Image: Sunday Siren.
Trivia question of the morning; who said the following?
“It is impossible to bargain collectively with the government.“
OK, never mind the suspense, I’ll answer it for you; it was George Meany, the former president of the AFL-CIO, in 1955. I found this gem in an editorial in today’s New York Times online; read F.D.R. Warned Us. Excerpt:
“It is impossible to bargain collectively with the government.”
That wasn’t Newt Gingrich, or Ron Paul, or Ronald Reagan talking. That was George Meany — the former president of the A.F.L.-C.I.O — in 1955. Government unions are unremarkable today, but the labor movement once thought the idea absurd.

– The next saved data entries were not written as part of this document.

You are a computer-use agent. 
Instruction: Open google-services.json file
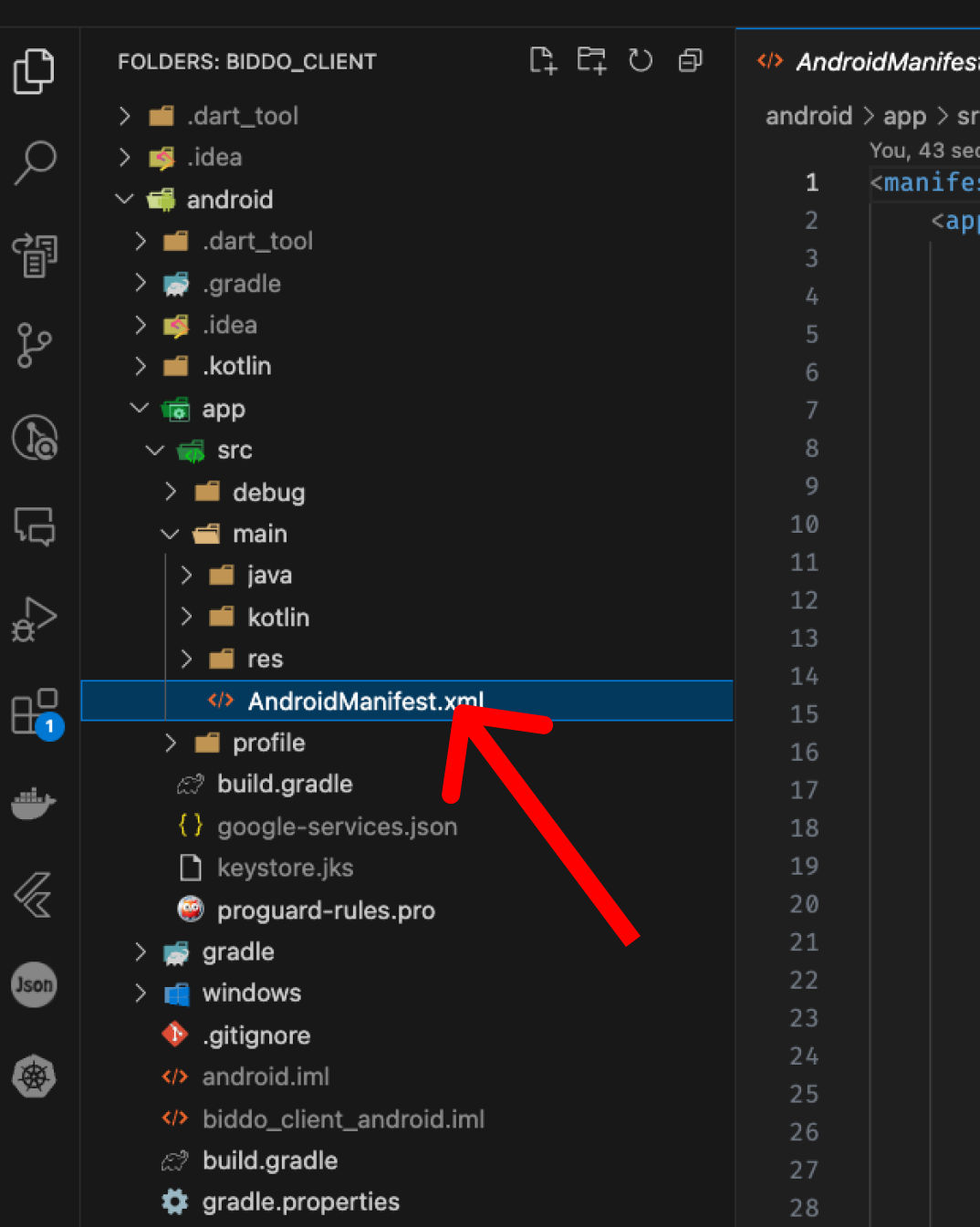click(x=337, y=827)
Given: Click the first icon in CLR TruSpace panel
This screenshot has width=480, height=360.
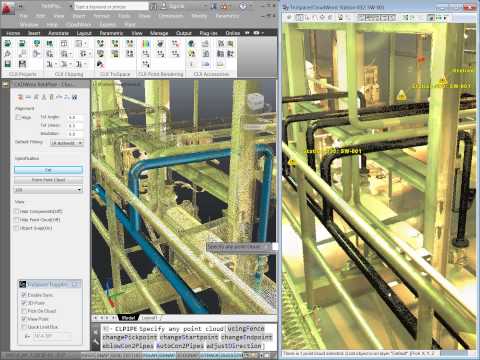Looking at the screenshot, I should tap(100, 44).
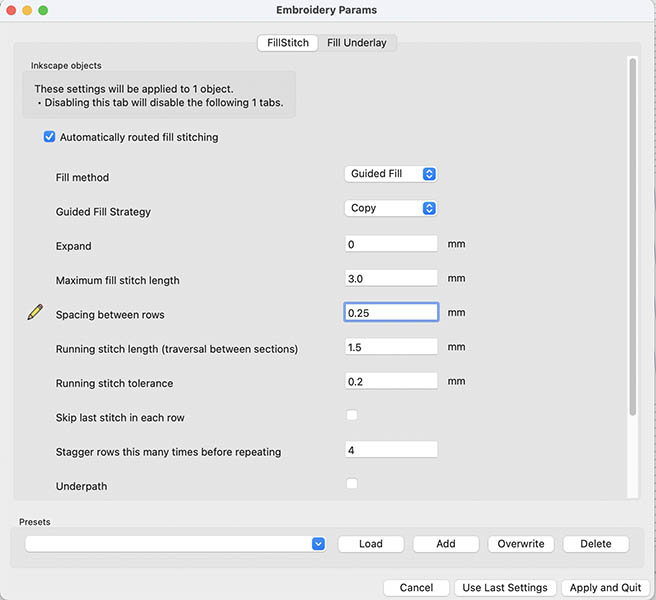Open the Guided Fill Strategy dropdown
Screen dimensions: 656x600
(390, 208)
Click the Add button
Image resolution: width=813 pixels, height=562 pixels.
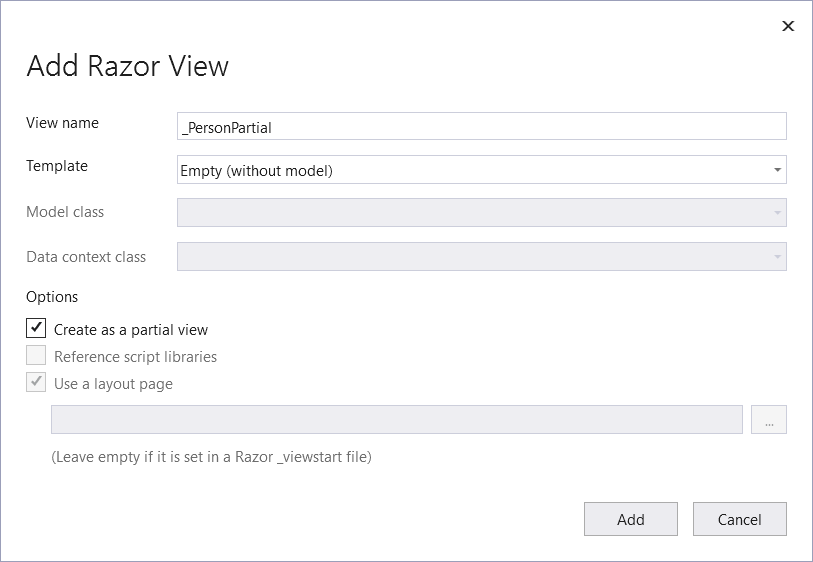coord(631,519)

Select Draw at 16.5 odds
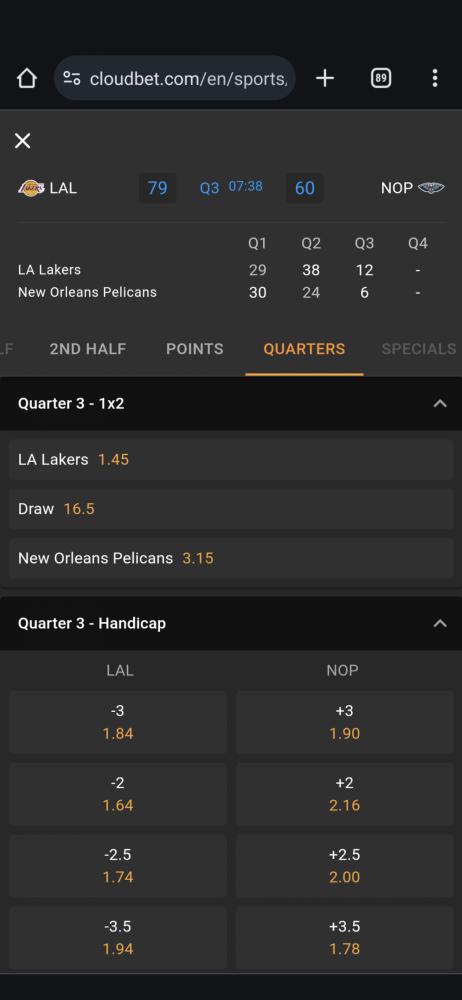(x=231, y=509)
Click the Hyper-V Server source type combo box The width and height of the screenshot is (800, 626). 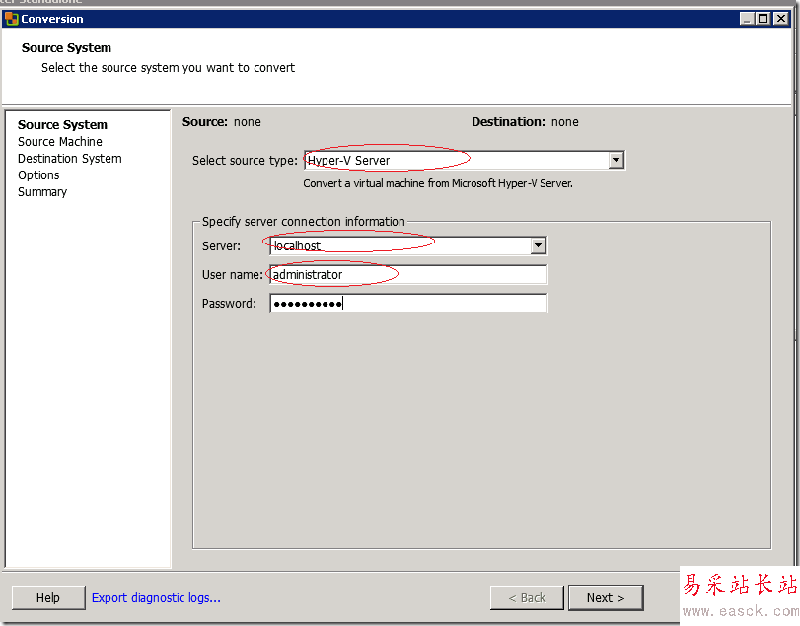(x=456, y=160)
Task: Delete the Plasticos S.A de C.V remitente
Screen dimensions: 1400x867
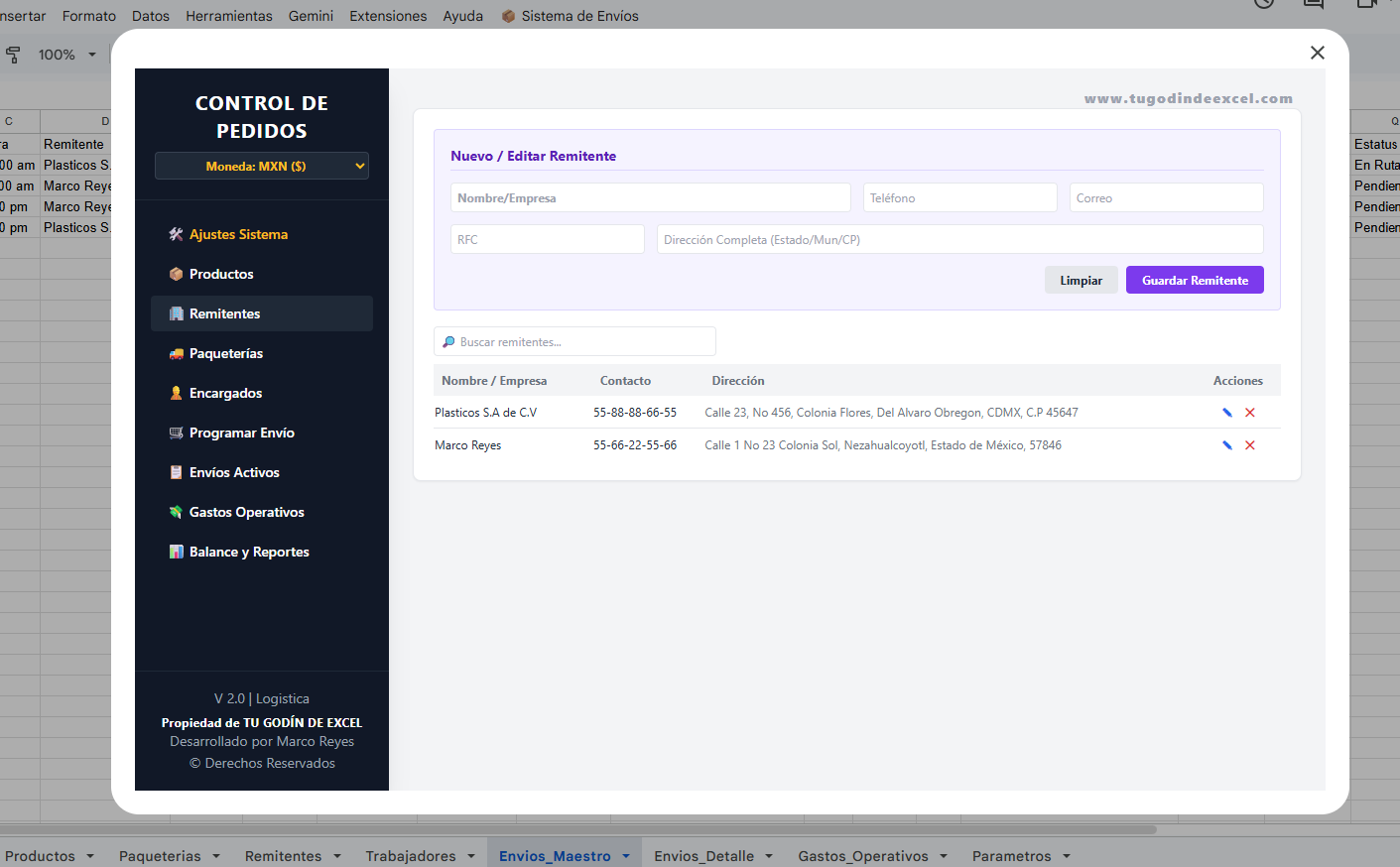Action: tap(1250, 413)
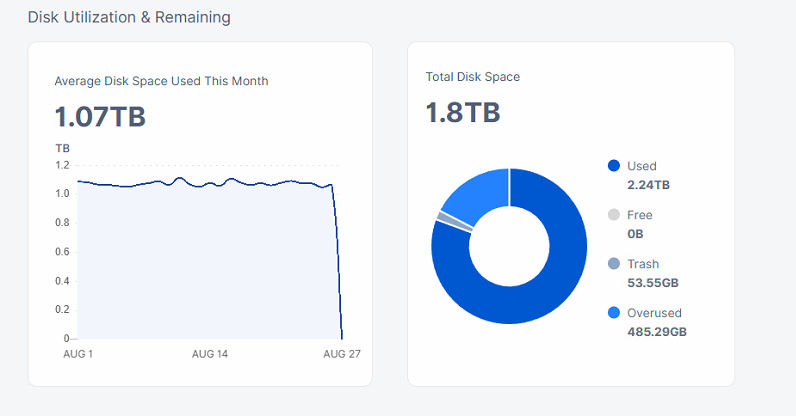Toggle the Used legend label

coord(641,166)
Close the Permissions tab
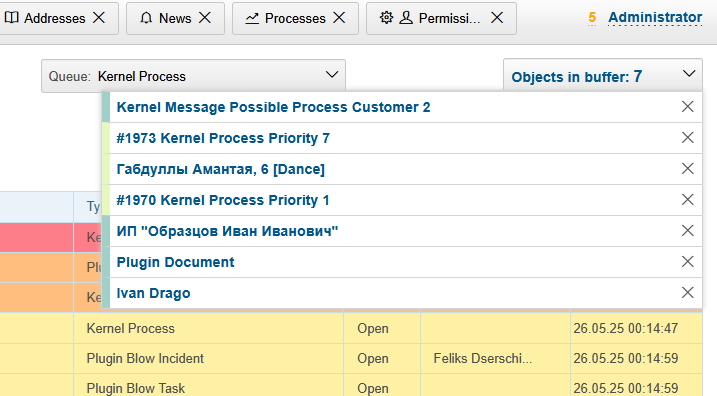 pos(497,18)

The founders of the labor movement viewed unions as a vehicle to get workers more of the profits they help create. Government workers, however, don’t generate profits. They merely negotiate for more tax money. When government unions strike, they strike against taxpayers. F.D.R. considered this “unthinkable and intolerable.”
Government collective bargaining means voters do not have the final say on public policy. Instead their elected representatives must negotiate spending and policy decisions with unions. That is not exactly democratic – a fact that unions once recognized.
George Meany was not alone. Up through the 1950s, unions widely agreed that collective bargaining had no place in government. But starting with Wisconsin in 1959, states began to allow collective bargaining in government. The influx of dues and members quickly changed the union movement’s tune, and collective bargaining in government is now widespread. As a result unions can now insist on laws that serve their interests – at the expense of the common good.
As I said before; there is a fundamental conflict of interest involved. This situation has to change, and soon, or several states will be bankrupted.